__AIM OF THE TASK__
Below are records to transcribe exactly, without their pictures.

__RECORDS PROVIDED__

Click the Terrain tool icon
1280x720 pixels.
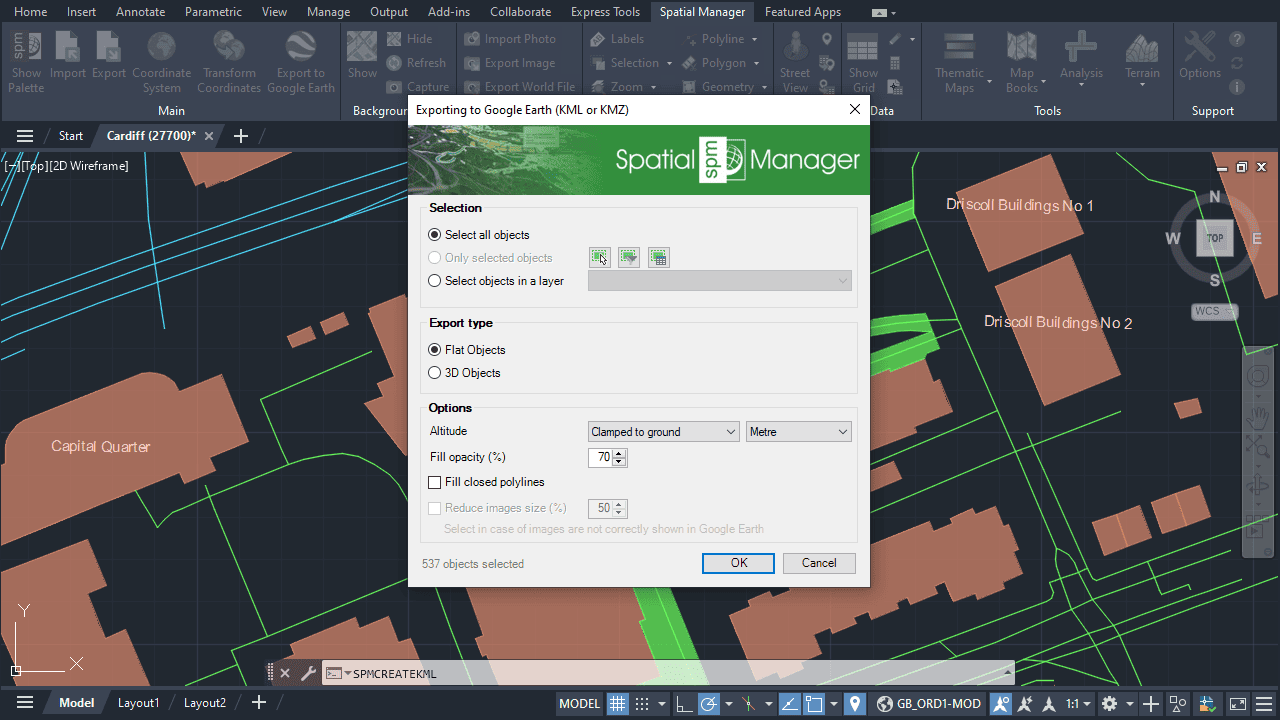[x=1142, y=47]
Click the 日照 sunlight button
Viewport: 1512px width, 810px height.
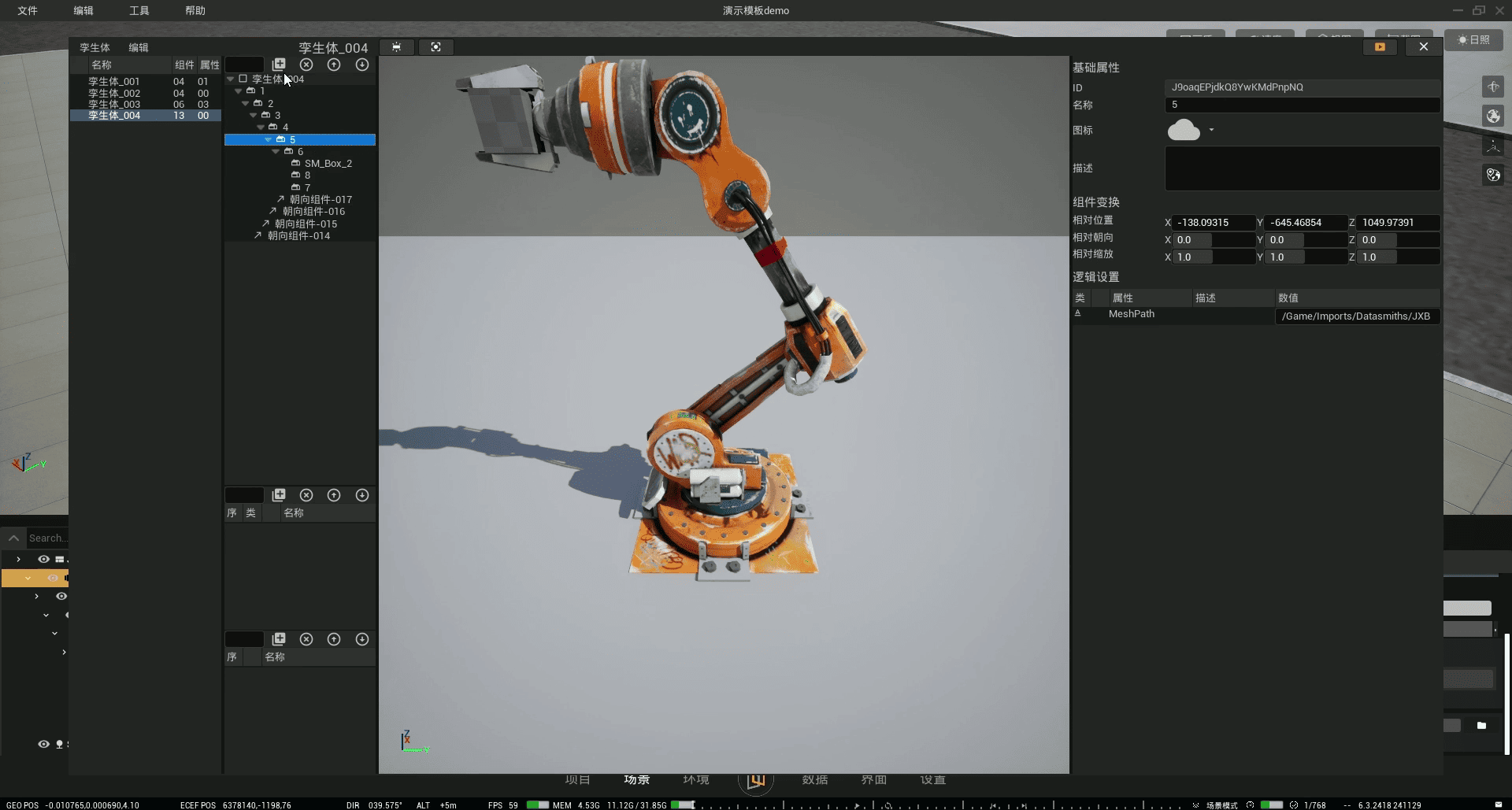[x=1473, y=39]
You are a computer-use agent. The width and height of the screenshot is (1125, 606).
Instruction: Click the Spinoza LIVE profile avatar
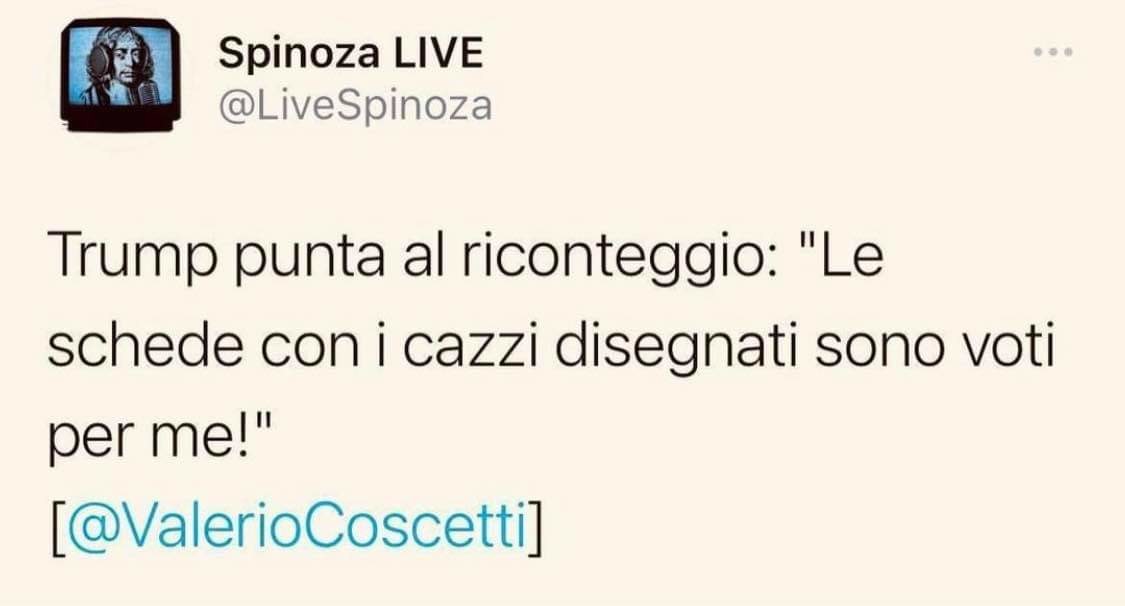point(119,75)
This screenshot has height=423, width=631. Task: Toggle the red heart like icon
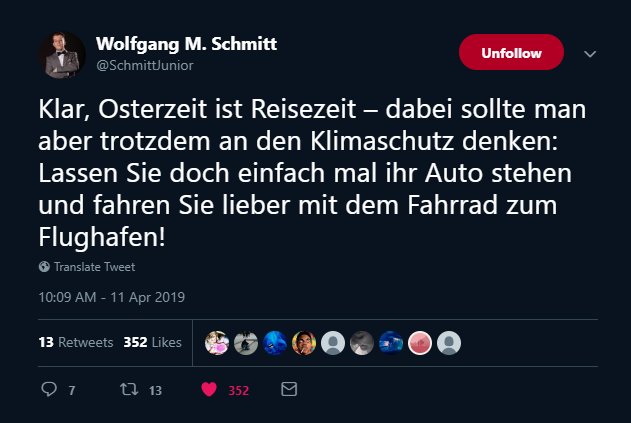coord(209,390)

__EXERCISE OUTPUT__
Click the Terrain tool icon
1280x720 pixels.
[x=1142, y=47]
Click the 日照 sunlight button
Viewport: 1512px width, 810px height.
[x=1473, y=39]
You are a computer-use agent. The width and height of the screenshot is (1125, 606).
Instruction: Click the Spinoza LIVE profile avatar
point(119,75)
This screenshot has height=423, width=631. Task: Toggle the red heart like icon
coord(209,390)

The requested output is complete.